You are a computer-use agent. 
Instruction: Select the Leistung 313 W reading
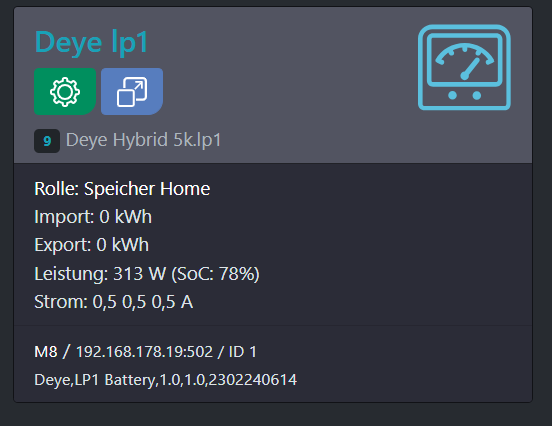coord(100,274)
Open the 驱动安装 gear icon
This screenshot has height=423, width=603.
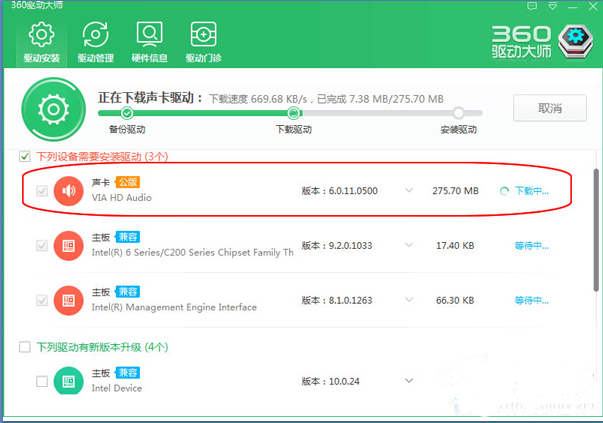(x=41, y=35)
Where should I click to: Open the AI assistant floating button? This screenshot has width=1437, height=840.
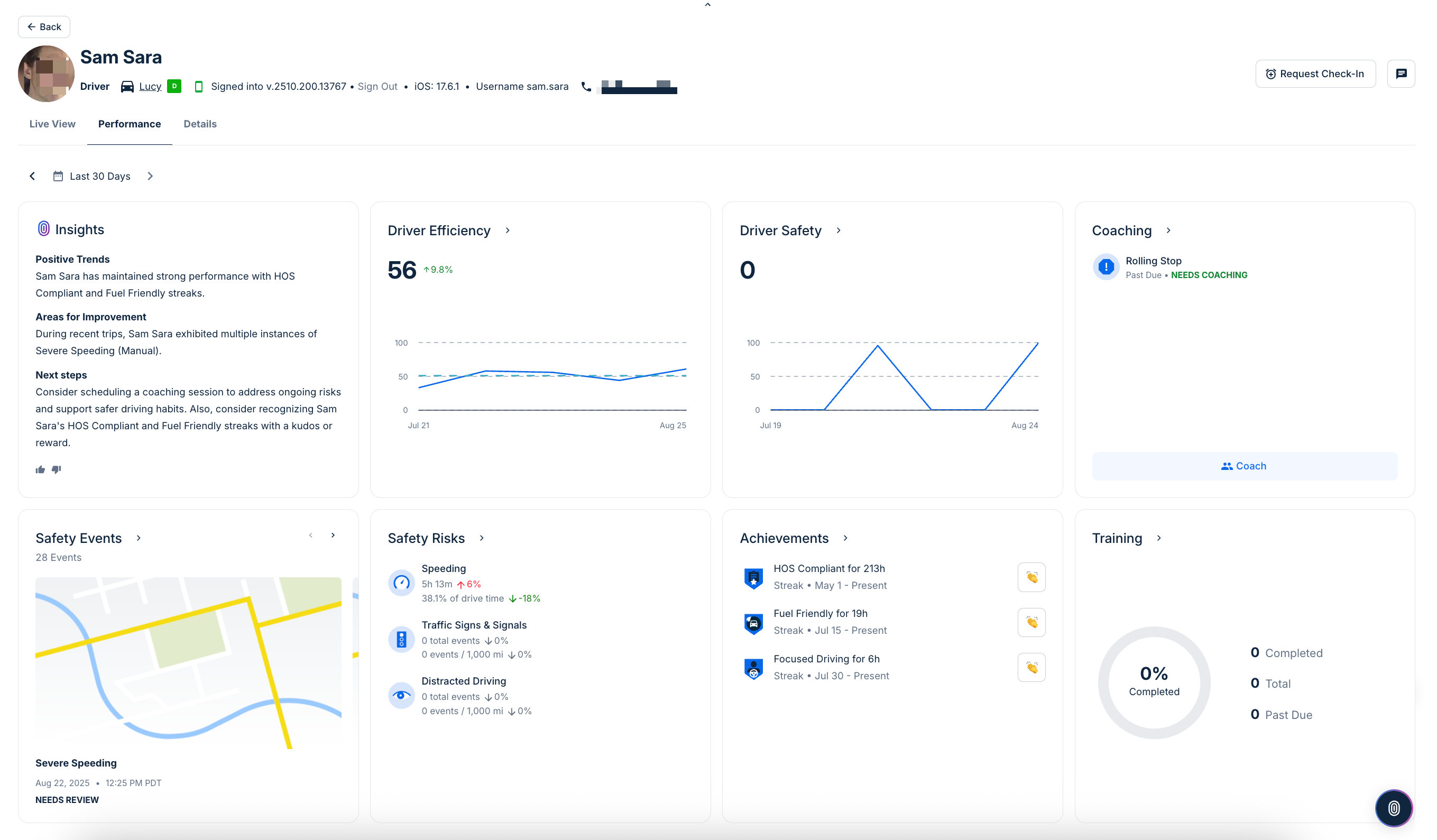tap(1393, 808)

--------------------

Identify each line in the listing above that contains the word "screenshot", and copy those lines in full.

Problem solution
This screenshot has height=423, width=603.
Where should I click to: Open the AI assistant floating button? This screenshot has width=1437, height=840.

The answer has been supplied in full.